Performance Management Flashcards
Clustering in Snowflake
As data is loaded into Snowflake, it is micro-partitioned and these partitions are clustered based on its metadata (by similarity). This is done automatically and requires no user intervention/management.
Can Materialized Views be clustered?
Yes
Cluster Key
To manually improve clustering, Snowflake supports the addition of a Cluster Key to a table. A clustering key is deigned to co-locate data in a table in the same micro-partition. This improves overall clustering and query performance.
(Generally Snowflake does a good job doing this, but at times it can be better to manually intervene)
How to determine if a table is clustered?
A table is considered to be clustered if a clustering key is present.
Should materialized views be clustered?
x
How does clustering work in the background?
As data is inserted into a table, Clustering metadata is collected and recorded for each micro-partition created during the process.

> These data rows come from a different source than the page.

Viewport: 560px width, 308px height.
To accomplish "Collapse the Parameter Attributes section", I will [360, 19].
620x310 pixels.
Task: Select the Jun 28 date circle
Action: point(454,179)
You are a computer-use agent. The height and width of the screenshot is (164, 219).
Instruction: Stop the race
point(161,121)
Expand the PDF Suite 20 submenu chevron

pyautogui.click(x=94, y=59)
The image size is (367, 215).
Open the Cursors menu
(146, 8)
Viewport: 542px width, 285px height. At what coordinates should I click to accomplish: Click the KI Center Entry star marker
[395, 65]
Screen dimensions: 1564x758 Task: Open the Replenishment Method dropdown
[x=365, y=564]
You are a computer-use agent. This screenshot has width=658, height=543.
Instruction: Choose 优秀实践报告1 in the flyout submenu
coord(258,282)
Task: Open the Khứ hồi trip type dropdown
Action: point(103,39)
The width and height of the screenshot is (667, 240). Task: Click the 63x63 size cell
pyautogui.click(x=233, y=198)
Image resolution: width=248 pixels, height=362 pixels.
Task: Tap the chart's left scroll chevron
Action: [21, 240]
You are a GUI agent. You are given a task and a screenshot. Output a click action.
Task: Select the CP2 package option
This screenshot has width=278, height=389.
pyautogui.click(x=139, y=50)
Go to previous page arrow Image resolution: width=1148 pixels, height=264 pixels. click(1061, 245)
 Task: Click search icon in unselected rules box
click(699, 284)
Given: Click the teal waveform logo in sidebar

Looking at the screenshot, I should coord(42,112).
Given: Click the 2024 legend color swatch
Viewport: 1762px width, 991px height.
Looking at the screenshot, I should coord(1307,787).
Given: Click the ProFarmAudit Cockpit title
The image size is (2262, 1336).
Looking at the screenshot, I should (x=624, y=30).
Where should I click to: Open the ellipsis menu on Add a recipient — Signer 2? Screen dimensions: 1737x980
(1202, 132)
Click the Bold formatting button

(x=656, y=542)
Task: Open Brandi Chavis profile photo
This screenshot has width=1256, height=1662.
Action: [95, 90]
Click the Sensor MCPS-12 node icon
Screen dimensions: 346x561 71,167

Snowflake leverages this clustering information to avoid unnecessary scanning of micro-partitions, and also uses this info for clustering key purposes.
When can clustering keys be defined?
CREATE TABLE
ALTER TABLE
What should determine whether to define a clustering key?
- Queries on the table are running slower than expected/degraded over time.
- The clustering depth for a table is large.
Impact of Clustering on Query Pruning
Micro-partition metadata maintained by Snowflake enables precise and optimal pruning of columns in micro-partitions, including columns with semi-structured data.
Clustering Query Pruning Example
If a query filters on value X, and value X is only present in 10% of all micro-partitions, a well clustered table will only scan 10% of its micro-partitions and ignore the rest of the micro-partitions.
What keys are best clustered? (in order of priority)
- Cluster columns that are most actively used by select filters
- Columns frequently joined on
Recommended Maximum Columns per Cluster Key
4
What qualities make for a good cluster key
A column with low cardinality is a bad candidate, and a column with high cardinality is a bad candidate as well.
A column in the middle in terms of cardinality is best.
What is a View?
A view is a table-like object in Snowflake derived from a query. A view functions effectively like a table and can be used interchangeably with a table.
What is a Materialized View?
Identical to a normal view except that the predefined query is pre-computed and the output is stored for later use when the view is called.
Are materialized views faster than regular queries or views?
Yes, because the compute on a materialized view is done ahead of time unlike the compute for a regular query and view.